The transfer of heat from the equator to the poles is the cause of weather. It might
manifest as gentle rain, wind, thunderstorms, hurricanes
or tornadoes.
It is all ultimately caused by water vapor that evaporates from the surface, takes heat with it as it rises, and releases the heat higher in the atmosphere when clouds
condense.
When there is a heat imbalance, or any kind of energy gradient, it will cause movement — whether it is water flowing downhill, electricity flowing from high to low voltage or heat flowing from warm to cool.
A steeper gradient creates a stronger flow just as water flowing down a steep slope flows faster and with more turbulence than water flowing down a
gentle slope.
Think of rapids as opposed to a slowly flowing river.
The kinds of changes in storms that are predicted as global temperatures increase are due to an increasingly steeper heat gradient between equator and poles.
As Earth’s heat balance get more and more out of equilibrium, predictions do not indicate that there will be more hurricanes and other storms as one might expect.
It is not the number of storms that will increase, but rather the storms’ intensity.

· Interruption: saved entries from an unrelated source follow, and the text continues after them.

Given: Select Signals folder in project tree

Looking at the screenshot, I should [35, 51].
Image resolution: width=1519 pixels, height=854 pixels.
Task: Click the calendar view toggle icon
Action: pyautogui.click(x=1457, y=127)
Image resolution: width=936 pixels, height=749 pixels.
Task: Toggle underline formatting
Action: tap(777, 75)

The results of studies in the field of nonequilibrium thermodynamics can help to understand why.
Most of the seminal work on thermodynamics and entropy was done on systems that were at or near equilibrium. Nature is never in equilibrium, although all natural processes occur in such a way as to achieve it.
The more out of equilibrium a system is, the
stronger the gradient, the more organized the structures that form.
Consider a bottle of water sitting on a table. It is in equilibrium since there is no force acting to disturb it.
But remove the cap and turn the bottle upside down. Now there is a strong gravitational gradient that acts to empty the bottle. As a result, bubbles of air surge into the bottle to replace the water that surges out.
This chaotic state is unorganized, as would be the heat transfer on the globe if Earth were not spinning on its axis.
Give the water in the bottle a little circular motion and the water will organize itself into an inverted
tornado.
In the same way, the rotation of Earth imparts a small spin to air and water that causes hurricanes, tornadoes and temperate storms to rotate and organize into the patterns that we see on the weather maps.
On the other hand, and seemingly contrary, is that more tornadoes are spawned by more violent hurricanes. The greater the heat gradient, the more violent the hurricane, the more turbulent the airflow and the more likely that tornadoes will occur.
There have already been more tornadoes in the first two days of September than normally in the whole month.
Of course, statistics are almost irrelevant when it comes to weather, just as in coin tosses. Weather statistics are the basis of climate, which is nothing more than weather averaged over long time periods.